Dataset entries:
***

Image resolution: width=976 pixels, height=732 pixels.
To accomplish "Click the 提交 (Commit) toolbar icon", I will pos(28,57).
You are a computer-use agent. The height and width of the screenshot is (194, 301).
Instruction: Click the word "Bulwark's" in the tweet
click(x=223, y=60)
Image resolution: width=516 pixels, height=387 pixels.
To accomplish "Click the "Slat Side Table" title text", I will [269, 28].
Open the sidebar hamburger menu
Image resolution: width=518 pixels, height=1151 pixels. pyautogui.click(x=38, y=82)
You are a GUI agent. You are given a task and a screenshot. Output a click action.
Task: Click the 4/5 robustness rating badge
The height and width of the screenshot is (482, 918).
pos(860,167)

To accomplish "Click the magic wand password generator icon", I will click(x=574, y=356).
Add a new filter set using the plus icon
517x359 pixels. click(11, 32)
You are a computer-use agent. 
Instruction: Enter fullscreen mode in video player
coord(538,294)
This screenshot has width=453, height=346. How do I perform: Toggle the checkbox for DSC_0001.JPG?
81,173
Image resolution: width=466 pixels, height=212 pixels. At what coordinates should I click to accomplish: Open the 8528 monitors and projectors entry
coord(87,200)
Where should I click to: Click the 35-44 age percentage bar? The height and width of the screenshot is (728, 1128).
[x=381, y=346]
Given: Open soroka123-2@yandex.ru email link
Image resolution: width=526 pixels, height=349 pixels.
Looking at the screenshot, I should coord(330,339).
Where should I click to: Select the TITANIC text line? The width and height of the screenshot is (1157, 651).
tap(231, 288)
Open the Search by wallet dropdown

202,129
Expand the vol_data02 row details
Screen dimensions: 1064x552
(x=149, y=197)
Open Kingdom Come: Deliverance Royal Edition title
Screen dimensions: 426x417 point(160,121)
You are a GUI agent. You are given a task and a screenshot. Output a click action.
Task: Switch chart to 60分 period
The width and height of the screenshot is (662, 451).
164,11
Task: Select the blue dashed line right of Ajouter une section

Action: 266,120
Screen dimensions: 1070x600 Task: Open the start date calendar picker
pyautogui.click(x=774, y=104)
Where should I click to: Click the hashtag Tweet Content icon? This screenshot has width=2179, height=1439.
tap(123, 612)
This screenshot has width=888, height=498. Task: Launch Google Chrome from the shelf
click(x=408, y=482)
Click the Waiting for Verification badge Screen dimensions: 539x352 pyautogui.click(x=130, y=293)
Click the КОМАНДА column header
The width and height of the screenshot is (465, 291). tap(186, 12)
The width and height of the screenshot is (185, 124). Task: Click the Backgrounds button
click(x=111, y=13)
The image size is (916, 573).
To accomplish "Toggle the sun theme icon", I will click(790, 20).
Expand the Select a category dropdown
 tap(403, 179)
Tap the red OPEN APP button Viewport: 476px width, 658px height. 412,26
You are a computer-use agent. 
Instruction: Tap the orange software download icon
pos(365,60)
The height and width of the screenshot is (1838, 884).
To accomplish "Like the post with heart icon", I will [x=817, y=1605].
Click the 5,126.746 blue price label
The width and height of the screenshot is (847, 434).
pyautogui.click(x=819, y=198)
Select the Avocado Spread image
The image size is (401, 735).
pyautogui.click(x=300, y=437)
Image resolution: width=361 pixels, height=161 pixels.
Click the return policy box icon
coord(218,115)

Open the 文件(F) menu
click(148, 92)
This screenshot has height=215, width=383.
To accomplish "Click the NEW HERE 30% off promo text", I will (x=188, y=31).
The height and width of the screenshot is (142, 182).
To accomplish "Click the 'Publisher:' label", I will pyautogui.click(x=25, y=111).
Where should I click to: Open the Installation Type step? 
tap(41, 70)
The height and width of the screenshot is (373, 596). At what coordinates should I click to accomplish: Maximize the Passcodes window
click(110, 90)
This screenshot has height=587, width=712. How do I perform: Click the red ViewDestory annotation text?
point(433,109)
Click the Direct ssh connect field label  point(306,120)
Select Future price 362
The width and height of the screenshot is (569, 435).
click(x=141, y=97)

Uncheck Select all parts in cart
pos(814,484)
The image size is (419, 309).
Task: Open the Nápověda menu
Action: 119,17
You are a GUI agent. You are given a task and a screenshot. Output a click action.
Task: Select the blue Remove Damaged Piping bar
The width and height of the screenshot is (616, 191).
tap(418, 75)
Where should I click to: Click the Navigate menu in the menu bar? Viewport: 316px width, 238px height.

***

YOUR INSTRUCTIONS
You are asked to reproduce word for word the line containing "Click the Direct" and every subsequent line through the end of the entries.

RESPONSE TO THIS EXERCISE
Click the Direct ssh connect field label  point(306,120)
Select Future price 362
The width and height of the screenshot is (569, 435).
click(x=141, y=97)

Uncheck Select all parts in cart
pos(814,484)
The image size is (419, 309).
Task: Open the Nápověda menu
Action: 119,17
You are a GUI agent. You are given a task and a screenshot. Output a click action.
Task: Select the blue Remove Damaged Piping bar
The width and height of the screenshot is (616, 191).
tap(418, 75)
Where should I click to: Click the Navigate menu in the menu bar? Viewport: 316px width, 238px height.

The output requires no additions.